I am generating samples to test out the TTS SSML prosody functionality for ja-JP-NanamiNeural.

Expecting rate="-50%" to have slower speech audio, however, the audio I am getting at the text in the prosody tag to be faster than expected (Sample 1). Similar is expected for Sample 2, where speech audio for rate="+50"% is expected to be faster, but slower speech audio was generated.

Samples 4-6 are generating as expected based on the rate (-50% (slower) or +50% (faster))

Would like to check if this output audio is expected for Samples 1 and 2?

Sample 1

<speak version="1.0" xmlns="https://www.w3.org/2001/10/synthesis" xml:lang="ja-JP" xmlns:mstts="https://www.w3.org/2001/mstts">  
        <voice name="ja-JP-NanamiNeural">  
            こんにちは世界。
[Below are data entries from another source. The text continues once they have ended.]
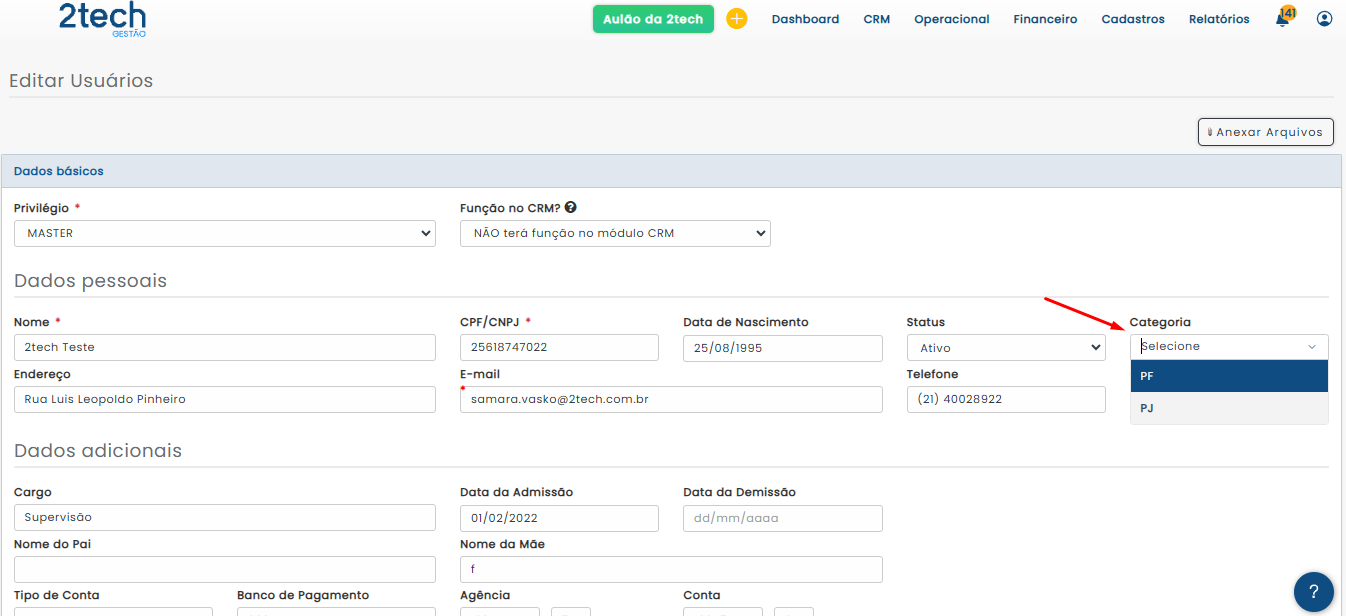Viewport: 1346px width, 616px height.
Task: Expand the Função no CRM dropdown
Action: pos(615,233)
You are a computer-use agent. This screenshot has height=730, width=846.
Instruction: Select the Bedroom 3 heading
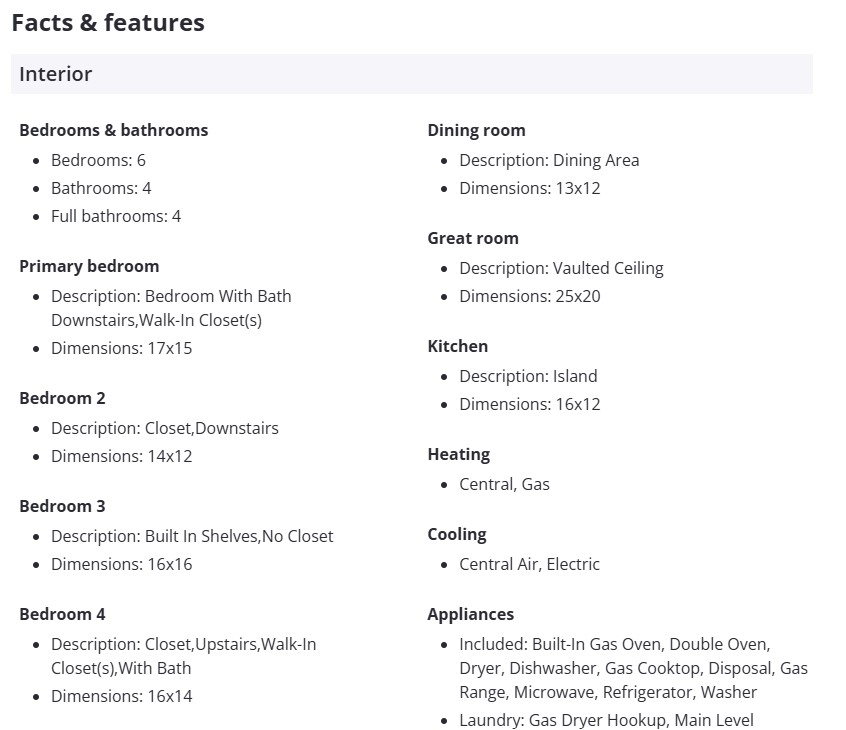[x=62, y=506]
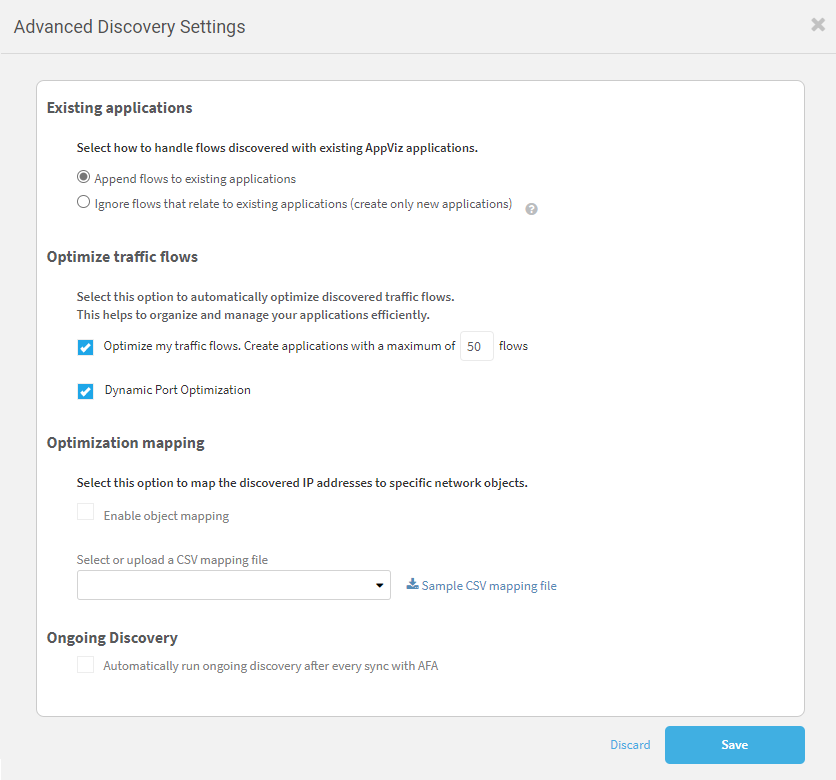Click the maximum flows number field
Image resolution: width=836 pixels, height=780 pixels.
(477, 347)
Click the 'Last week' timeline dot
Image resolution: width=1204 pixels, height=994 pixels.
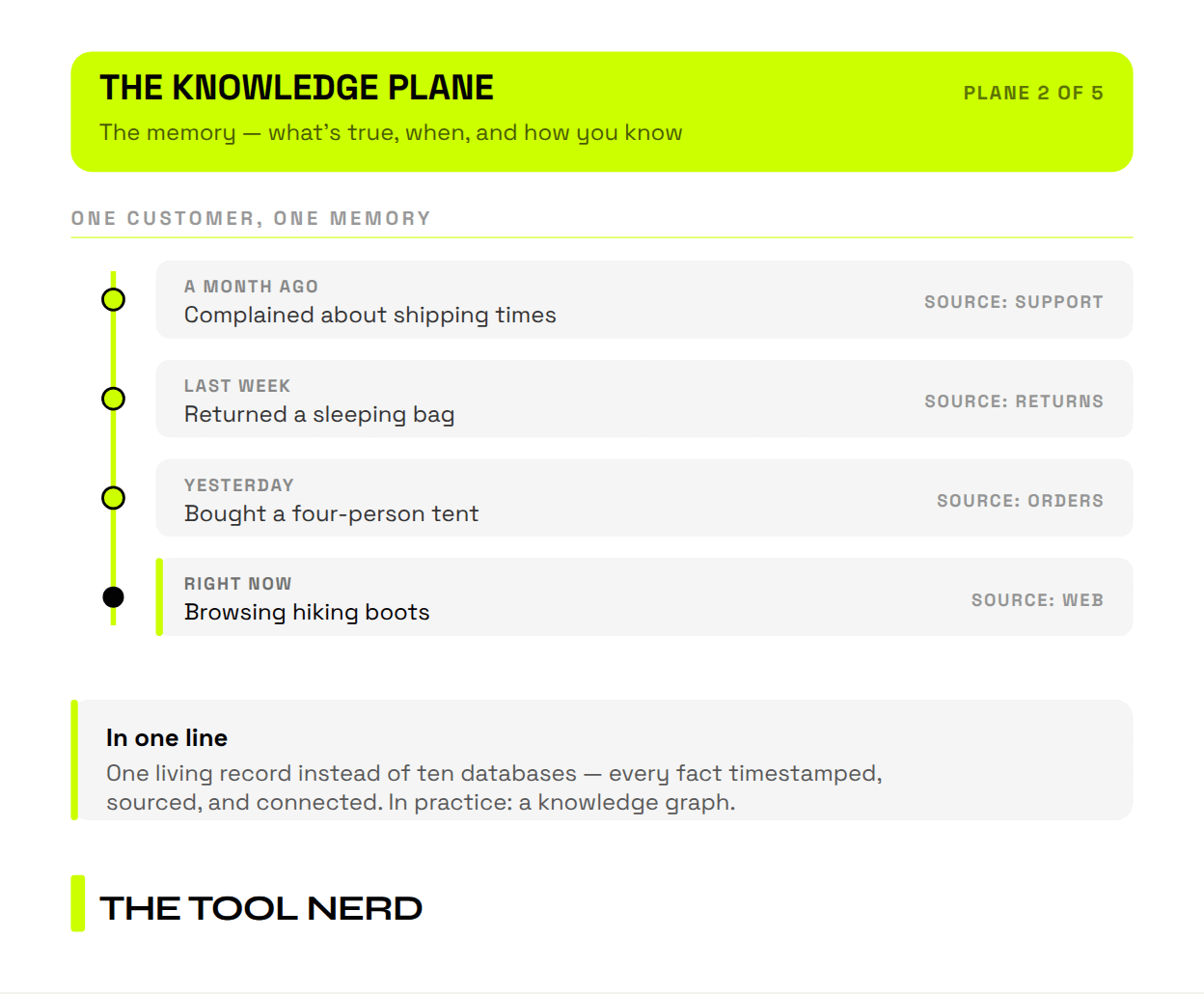coord(113,399)

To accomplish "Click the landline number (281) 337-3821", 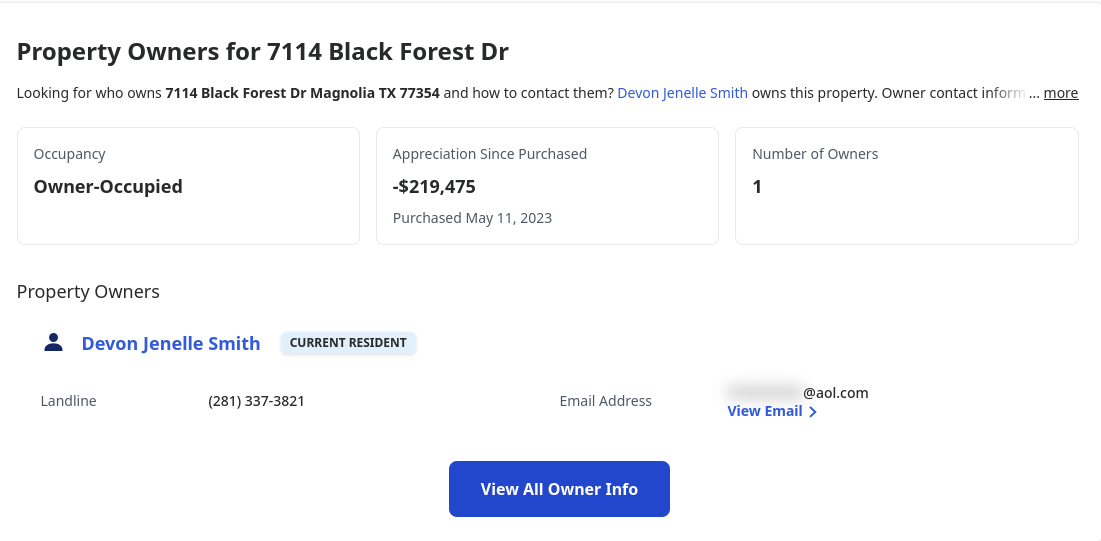I will [256, 401].
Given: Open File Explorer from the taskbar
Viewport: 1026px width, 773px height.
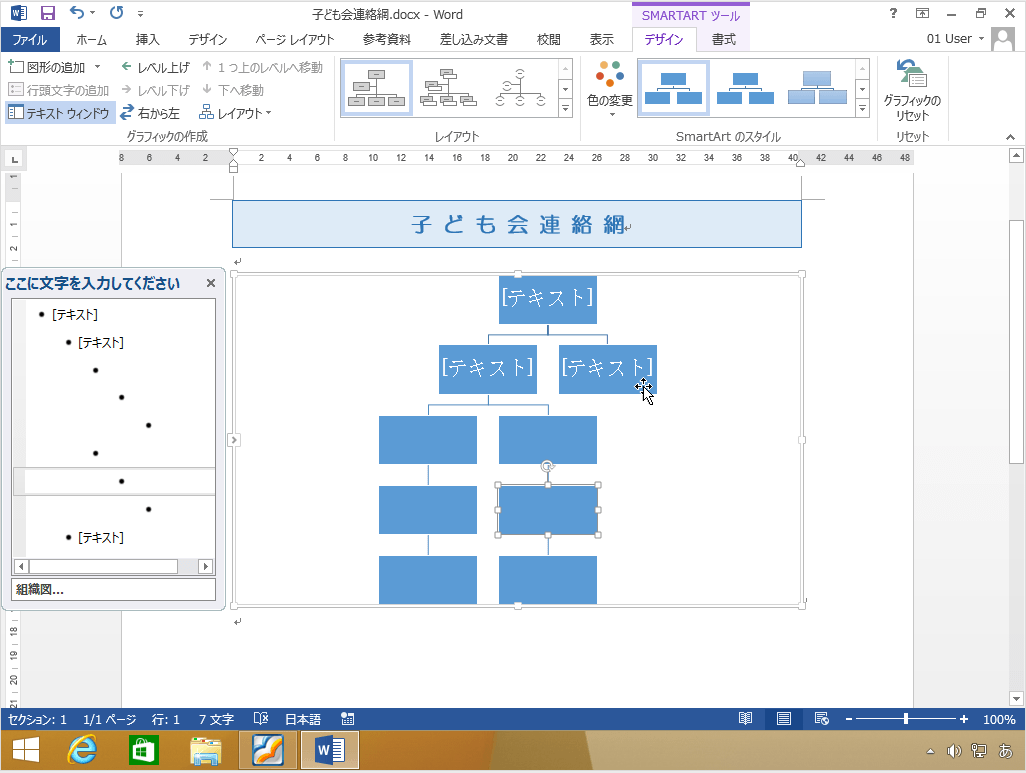Looking at the screenshot, I should [x=205, y=750].
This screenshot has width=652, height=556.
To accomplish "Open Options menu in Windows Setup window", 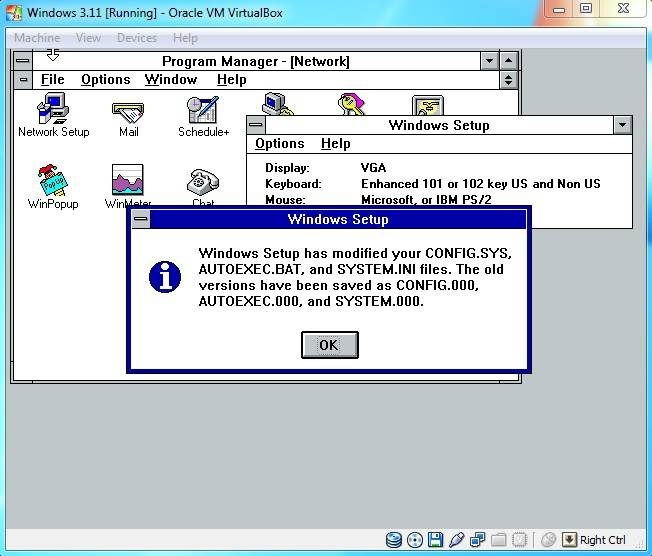I will tap(280, 144).
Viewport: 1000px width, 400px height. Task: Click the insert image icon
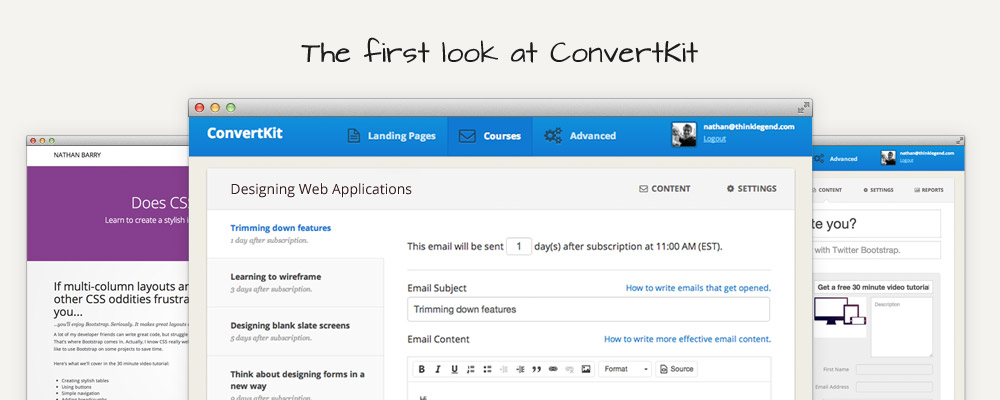tap(586, 369)
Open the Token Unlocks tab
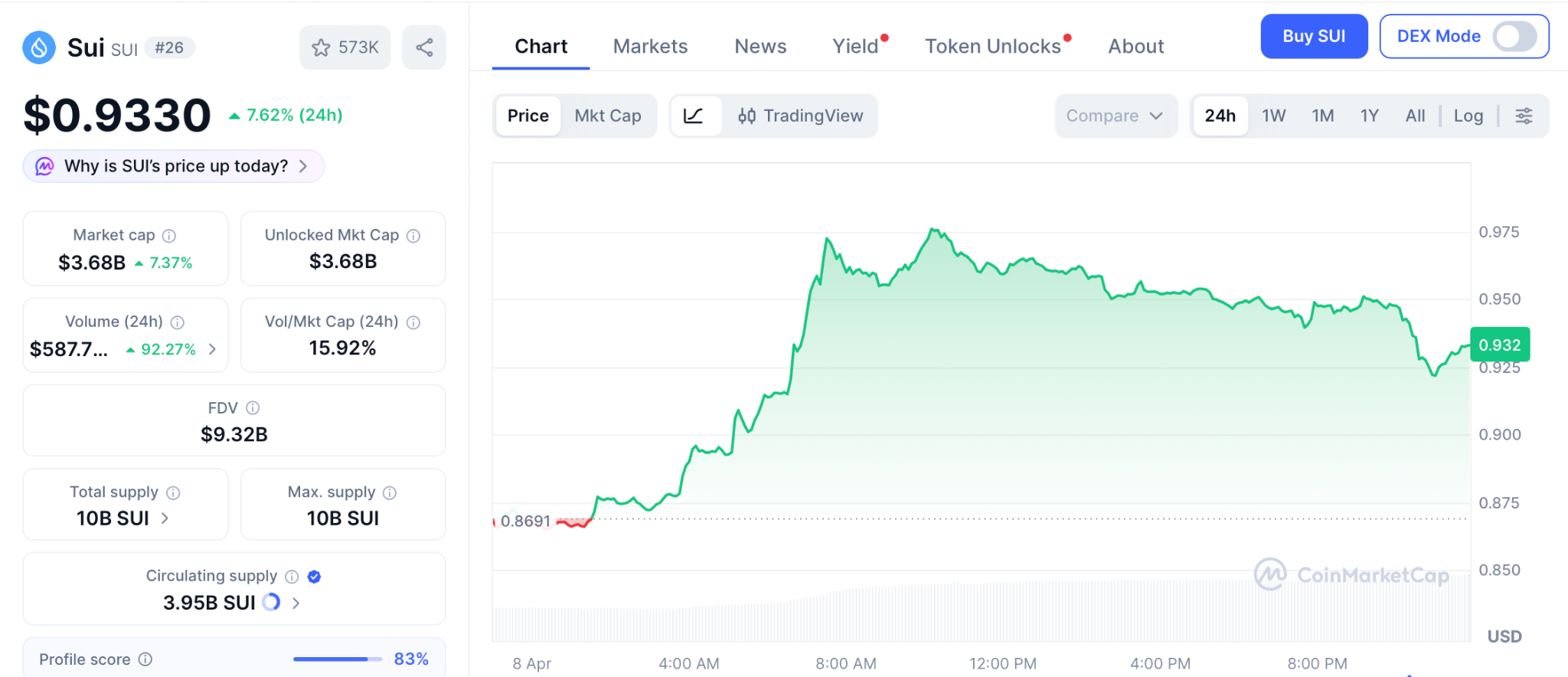 992,47
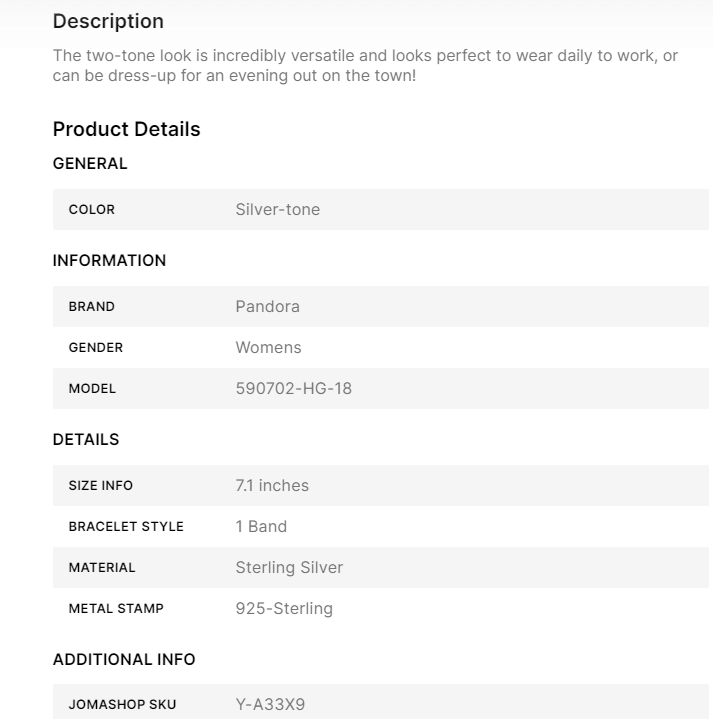Click the METAL STAMP row label
713x719 pixels.
[x=116, y=609]
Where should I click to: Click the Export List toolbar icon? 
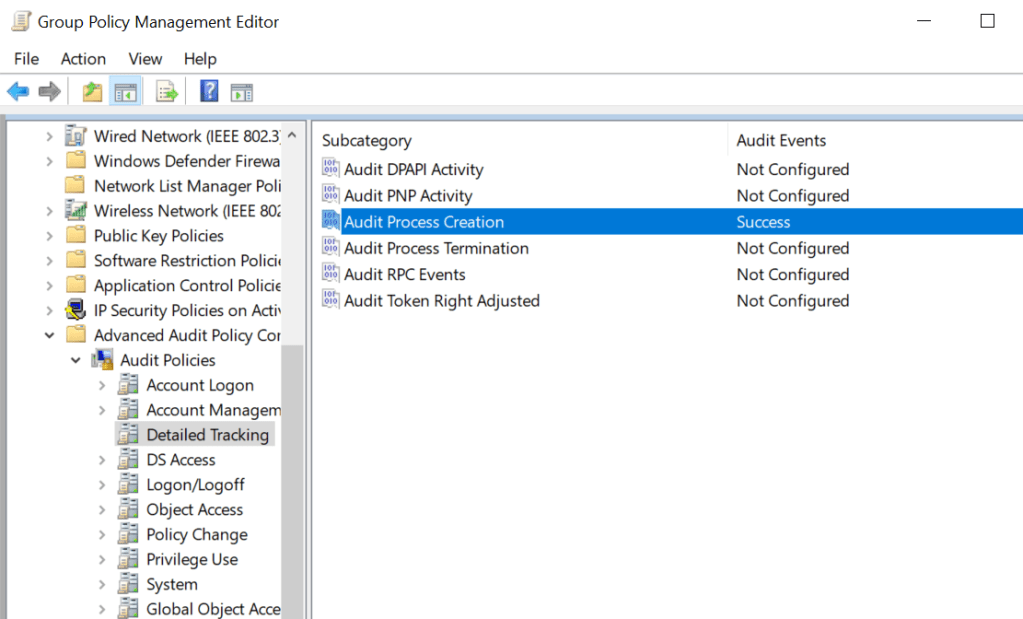pyautogui.click(x=166, y=92)
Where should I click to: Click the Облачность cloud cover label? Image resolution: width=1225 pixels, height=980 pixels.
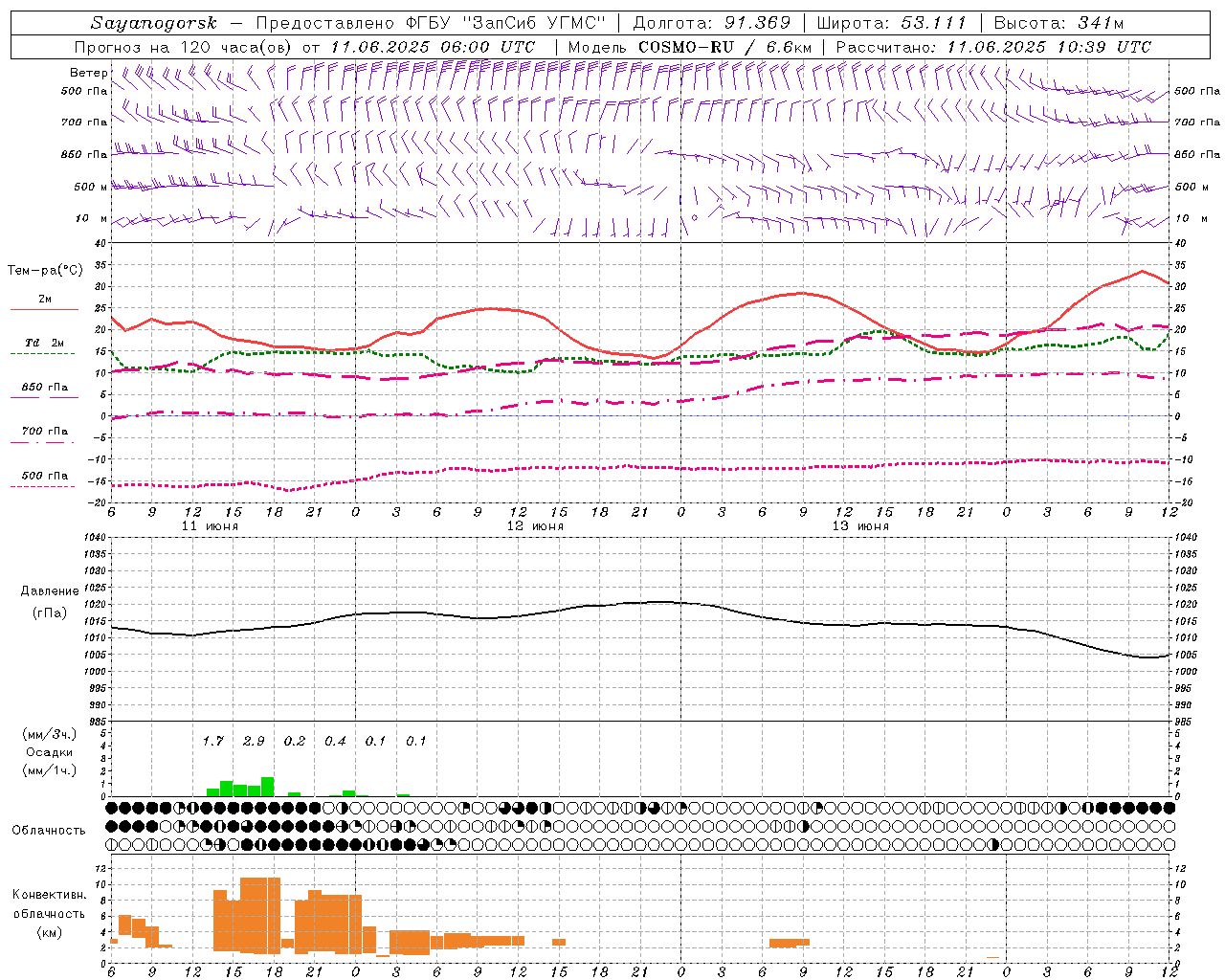[49, 830]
<prosody rate="-50%" pitch="0%">これはテス</prosody>ト文 1 です。これはテスト文 2 です。  
        </voice>  
    </speak>

Sample 2

<speak version="1.0" xmlns="https://www.w3.org/2001/10/synthesis" xml:lang="ja-JP" xmlns:mstts="https://www.w3.org/2001/mstts">  
        <voice name="ja-JP-NanamiNeural">  
            こんにちは世界。<prosody rate="+50%" pitch="0%">これはテス</prosody>ト文 1 です。これはテスト文 2 です。  
        </voice>  
    </speak>

Sample 3

  <speak version="1.0" xmlns="https://www.w3.org/2001/10/synthesis" xml:lang="ja-JP" xmlns:mstts="https://www.w3.org/2001/mstts">  
        <voice name="ja-JP-NanamiNeural">  
            こんにちは世界。<prosody rate="-50%" pitch="0%">これはテスト文 1 です。</prosody>これはテスト文 2 です。  
        </voice>  
    </speak>

Sample 4

<speak version="1.0" xmlns="https://www.w3.org/2001/10/synthesis" xml:lang="ja-JP" xmlns:mstts="https://www.w3.org/2001/mstts">  
        <voice name="ja-JP-NanamiNeural">  
            こんにちは世界。<prosody rate="+50%" pitch="0%">これはテスト文 1 です。</prosody>これはテスト文 2 です。  
        </voice>  
    </speak>

Sample 5

<speak version="1.0" xmlns="https://www.w3.org/2001/10/synthesis" xml:lang="ja-JP" xmlns:mstts="https://www.w3.org/2001/mstts">  
  <voice name="ja-JP-NanamiNeural">  
    <prosody rate="-50%" pitch="0%">  
        こんにちは世界。これはテスト文 1 です。これはテスト文 2 です。  
    </prosody>  
  </voice>  
</speak>

Sample 6

<speak version="1.0" xmlns="https://www.w3.org/2001/10/synthesis" xml:lang="ja-JP" xmlns:mstts="https://www.w3.org/2001/mstts">  
  <voice name="ja-JP-NanamiNeural">  
    <prosody rate="+50%" pitch="0%">  
        こんにちは世界。これはテスト文 1 です。これはテスト文 2 です。  
    </prosody>  
  </voice>  
</speak>

romungi-MSFT 42,206 Reputation points Microsoft Employee

2022-11-23T05:47:02.88+00:00
@MH I have had a similar query recently from a different user for en-US voices and based on the research I found that speaking rate can be applied at the word or sentence level and the rate changes should be within 0.5 to 2 times the original audio. I am not a native speaker of Japanese but the last two SSMLs seem to indicate that the rate is applied for entire sentence rather than a word or phrase as seen in other SSMLs. Do you think this could be the reason for this behavior? Did you try to apply the same scenario of other XMLs and check if it works? I used sample 4 to divide the sentences from speech studio Audio content creation tool. The output of this SSML seems consistent with the settings.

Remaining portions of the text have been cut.